進化する糖尿病治療法

超便利な世の中到来で“普通”の生活が肥満を招く

糖度の高い果物も血糖値を上昇させる
糖度の高い果物も血糖値を上昇させる(C)日刊ゲンダイ

 肥満というと「めちゃくちゃな食生活を送ってきたんだろうな」という印象が強くありませんか? 人よりもたくさんの量を食べたり、深夜にラーメンが日常的だったり、焼き肉&大盛りご飯が大好物だったり……。食生活は不規則で、加えて運動不足。肥満は環境的要因が大きいですから、肥満の方の食生活などを聞いていると、「それは、なるべくして肥満になったな」と感じる人が多いのは事実です。

 ところが近年、話を聞いてみると、そう肥満になるとは思えない食生活。しかし肥満……という人が増えています。そういう人には、より詳しく食事内容を聞くのですが、そうやってようやく肥満になった理由が見えてきます。

 たとえば、果物が好きだという人。果物そのものは1日1個、朝や昼に食べる程度なら本来はそう悪くないのですが、食べている果物によっては問題です。

 蜜がたっぷり入っているリンゴや、とても甘いミカンなど、以前は一般に出回っていなかった糖度の高い果物が、ネットなどで安く手に入るようになっています。

 こういったものを頻繁に食べていれば、肥満の原因になりますし、血糖値は上がります。「果物はすべて、ビタミン類が豊富で体にいい」と考えている人もいて、より厄介です。

 ウニやイクラ、白子やあん肝、筋子など、それらがたくさん取れる地域に住んでいる人や漁業にかかわる一部の人は別にして、昔は「日常的に食べるものではない」というのが共通認識でした。ところがこれも、状況が変わってきています。

 ネットで安く現地から取り寄せられる時代ですから……。また、今は白子とあん肝が大量に入った通称「痛風鍋」を比較的リーズナブルに出す飲食店もいくつかあると聞きます。かつての「たまのぜいたく」が、今やそうじゃなくなってきているのですね。
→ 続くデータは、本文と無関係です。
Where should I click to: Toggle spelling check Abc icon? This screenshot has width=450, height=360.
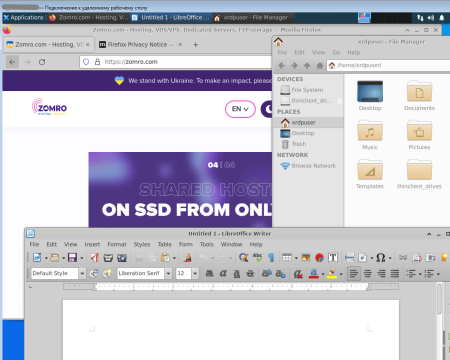click(257, 257)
 さらには、ロボット掃除機が複数のメーカーから発売され、安いものも出ています。普通の掃除機を使って部屋の掃除をすれば多少体を動かしますが、ロボット掃除機を使えば、全く体を動かしません。

 スーパーに買い物に出掛けて、両手に重い袋を提げて帰る……というのも最近は回避可能です。多くのスーパーで宅配サービスを行っていますし、これまたインターネットで取り寄せることもできます。

 外食だって、「ウーバーイーツ」という便利なサービスのおかげで、外に出掛けなくてもOKです。今や買いだめしていなくても、さまざまなサービスを駆使すれば、自宅からほとんど出ないで過ごすことは可能なのです。ただでさえ少ない活動量が、より一層少なくなっていきます。今後、ドローンの買い物代行などが普及したら、どうなるのでしょう。高齢者や歩行が困難な障害者、公共交通網が発展しておらず自宅近くに買い物できるところがない場所に住んでいる人にとっては素晴らしいサービスですが、健康な人にとっては、その便利さが生活習慣病のリスクを高めることにつながりかねません。
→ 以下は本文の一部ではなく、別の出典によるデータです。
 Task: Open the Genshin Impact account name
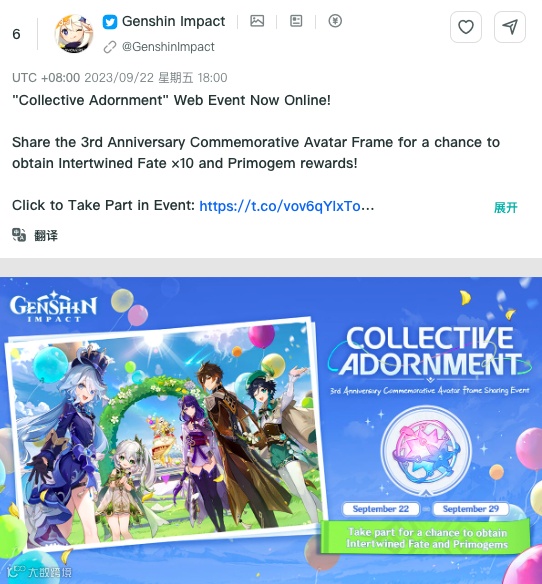pyautogui.click(x=174, y=21)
 糖尿病の患者数は、厚労省の「2017年患者調査の概況」によれば、過去最多の328万9000人。08年以降、増加の一途をたどっています。特別なことをしていない、“普通”に生活しているだけでも糖尿病をはじめとする生活習慣病を発症しやすい現状を考えると、仕方のない結果なのかもしれません。

「チリも積もれば山となる」と言いますが、摂取カロリーに関しては“チリ”が多くなり、活動量に関しては“チリ”が少なくなっています。意識して対策を講じないと、生活習慣病のためにいろいろと我慢しなければならない窮屈な将来が待っています。
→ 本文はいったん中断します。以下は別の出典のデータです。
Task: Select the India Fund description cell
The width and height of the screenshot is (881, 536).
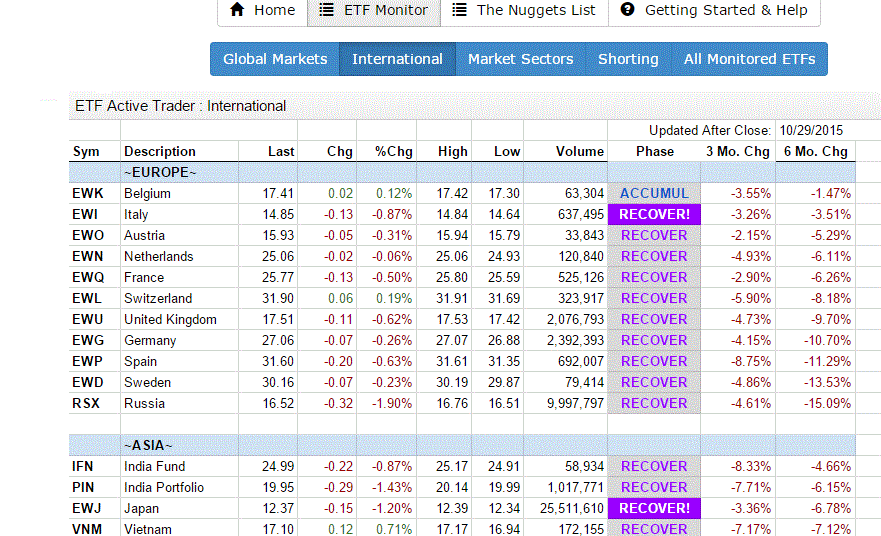Action: 154,466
 できれば、食生活改善と適度な運動を両輪で。この2つをセットでやれば、「1+1=3」になり、相乗効果で得られるものが大きくなる。逆に食生活改善はやるけど運動はやらない……というようなら、「1―1=0」になってしまうかもしれません。

 人生100年時代、最後まで現役で楽しんで生活したければ、便利さにあぐらをかいていてはいけません。

坂本昌也

坂本昌也

専門は糖尿病治療と心血管内分泌学。1970年、東京都港区生まれ。東京慈恵会医科大学卒。東京大学、千葉大学で心臓の研究を経て、現在では糖尿病患者の予防医学の観点から臨床・基礎研究を続けている。日本糖尿病学会、日本高血圧学会、日本内分泌学会の専門医・指導医・評議員を務める。